Tishman Speyer Properties, a world leading owner, developer, operator and fund manager of first-class real estate yesterday acquired a 267,481-square-meter piece of prime Shanghai land.
The site in New Jiangwan Town in northeastern Yangpu District fetched a price of 6.752 billion yuan (US$933 million).
It is designated for mixed purposes, including commercial, residential and office, and has a total gross floor area of about 900,000 square meters.
The land was sold at its starting price - a per gross-floor-area price of 7,500 yuan per square meter - as the United States company encountered no competition, industry sources said.
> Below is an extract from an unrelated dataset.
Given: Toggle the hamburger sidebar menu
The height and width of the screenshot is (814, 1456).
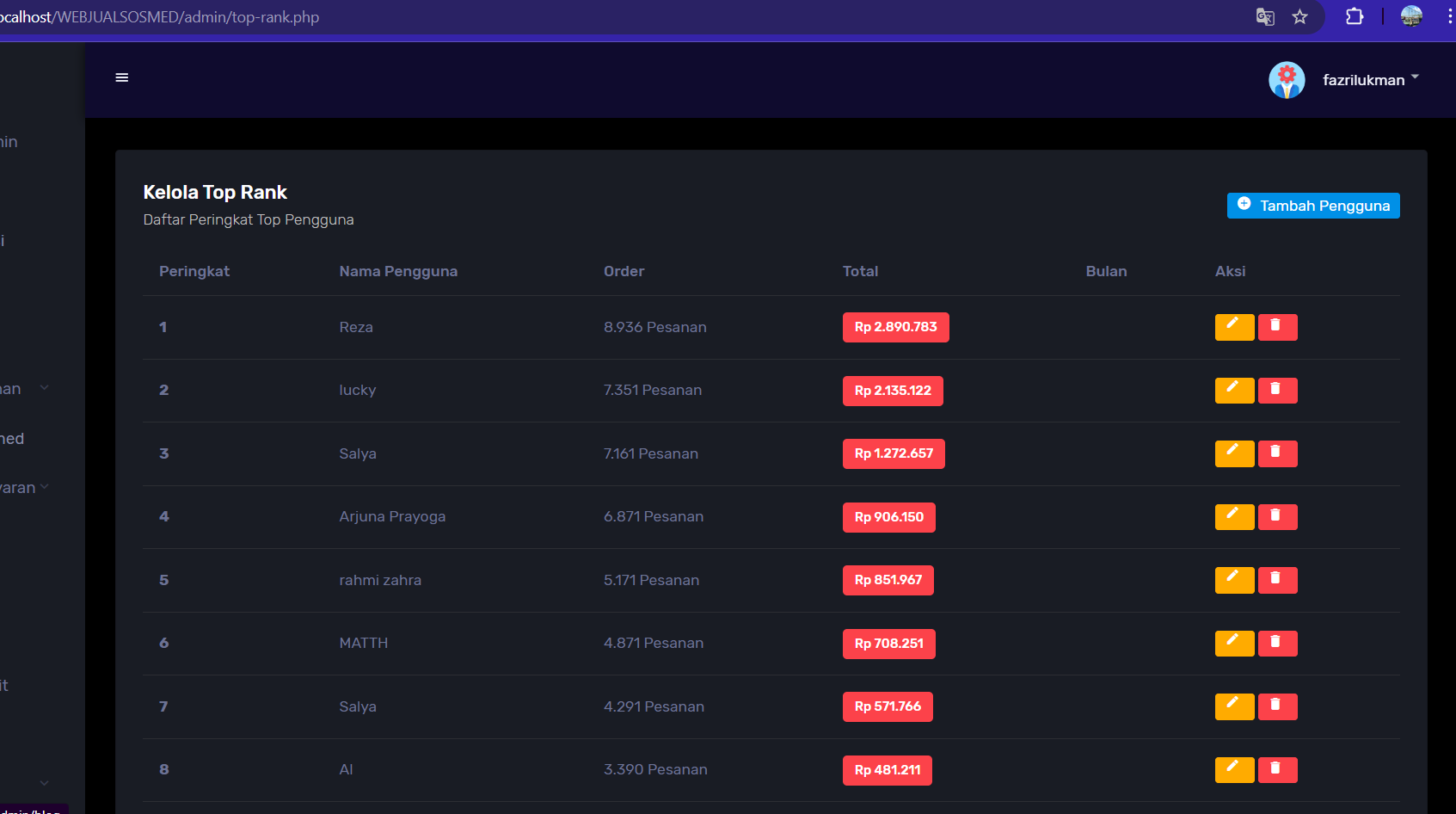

"The final winner came as no surprise to me since a series of strict requirements announced earlier by the local housing and land resources administration bureau definitely barred all other interested developers, both from the country and overseas, from bidding," Xue Jianxiong, head of research at Shanghai Youwin Real Estate Services Co, told Shanghai Daily during a phone interview yesterday.
"It reflected the local government's high-end positioning of this project as Tishman Speyer has vast experience in top-notch commercial properties."
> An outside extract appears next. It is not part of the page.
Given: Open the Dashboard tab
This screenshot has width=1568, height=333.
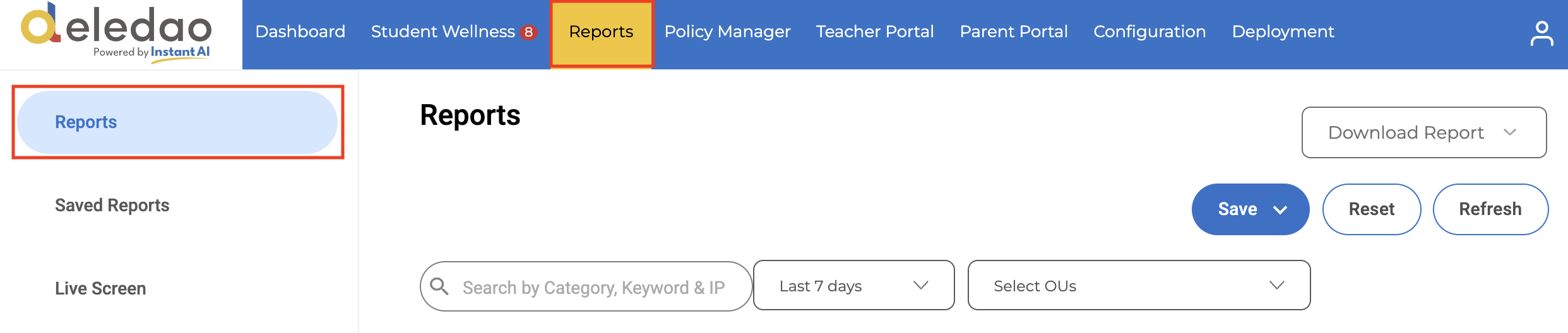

Major requirements for potential bidders included:
Owning and managing no less than five million square meters of commercial property;
Developing no less than two million square meters of comprehensive Grade A commercial and office space; and
Developing and managing no less than one million square meters of comprehensive commercial and office space above large metro hubs.
Tishman Speyer's landmark achievements include the Rockefeller Center and Chrysler Center in New York and City Point and Tower Place in London.
The New York-based company had earlier shown interest in a 13,709-square-meter prime-location plot in Shanghai which was eventually acquired by Shenzhen-listed Suning Universal Co Ltd in August at a record per-GFA price of 67,000 yuan per square meter.
Industry experts said the final per-GFA price yesterday might have an influence over future costs in the city.
"The sharp decline of land prices in the area could be viewed as a government stance to curb the overheated real-estate market," said an industry insider who declined to be identified.